The lead counsel for the foreign investors in Devas Multimedia, Matthew D McGill, told The Indian Express that in February 2020, NSA Ajit Doval and former ISRO chairman A S Kiran Kumar held negotiations with Devas officials in Paris for settling all disputes arising out of India’s cancellation (in 2011) of the 2005 satellite deal between Devas and Antrix Corp (ISRO’s commercial arm).
British daily The Financial Times first wrote about these negotiations on July 13. As per its report, the talks took place even as the CBI and Enforcement Directorate were prosecuting chargesheets filed in 2016 and 2018, respectively, against Devas officials in India and the US, as well as former ISRO officials.

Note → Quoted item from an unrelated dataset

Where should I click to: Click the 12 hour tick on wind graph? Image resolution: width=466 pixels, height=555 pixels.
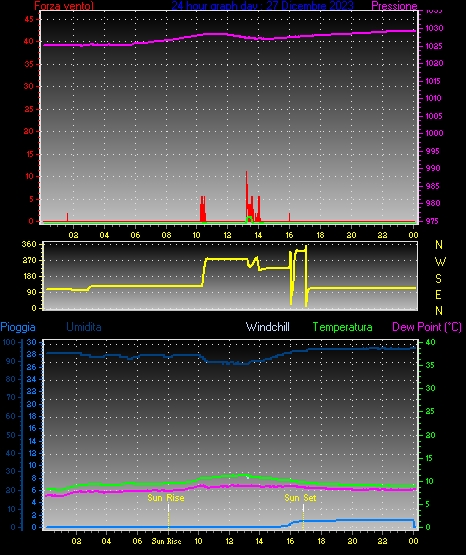(x=227, y=235)
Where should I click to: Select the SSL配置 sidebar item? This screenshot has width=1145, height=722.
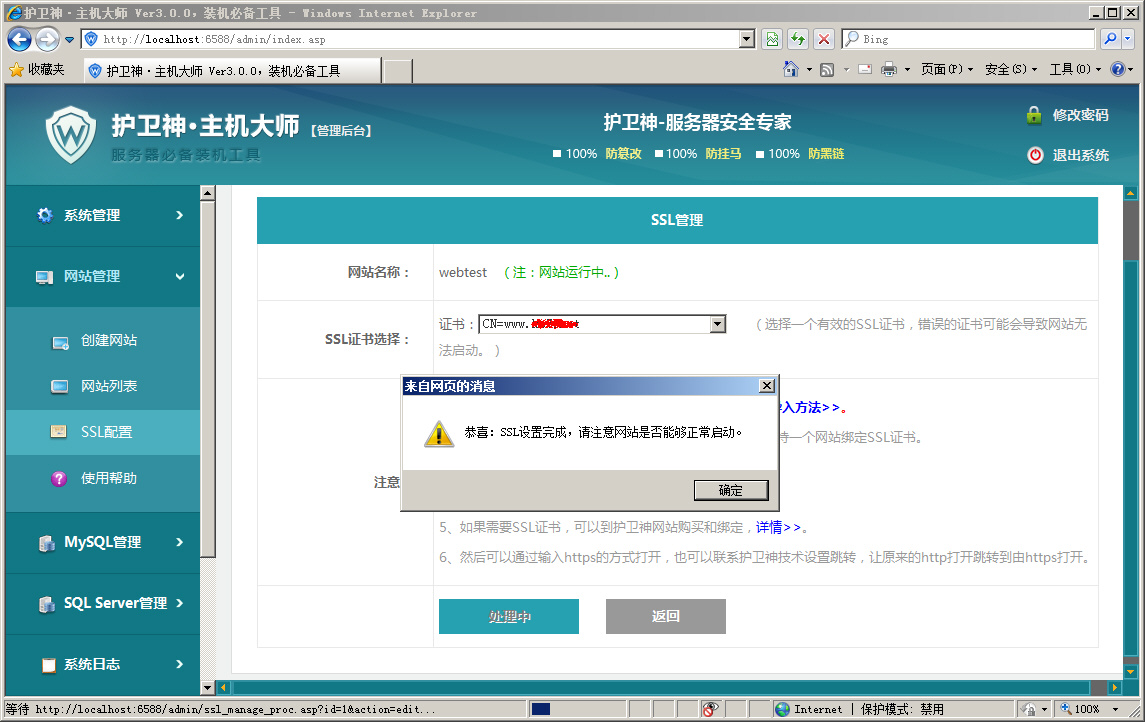tap(106, 432)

In 2021, Antrix Corp sought liquidation of Devas Multimedia in India citing fraud in the deal.
Mcgill says the talks were “a means to settle the entire Devas controversy – which meant settling the claim against Antrix and pending claims against the government of India and a resolution of all of the criminal and ED proceedings initiated by the government of India”. “The fact that the government of India, in February of 2020, was willing to dismiss all of these charges that it had brought over the course of many years against Devas, and its officers, says a lot about the truth behind the charges,” the US-based counsel adds.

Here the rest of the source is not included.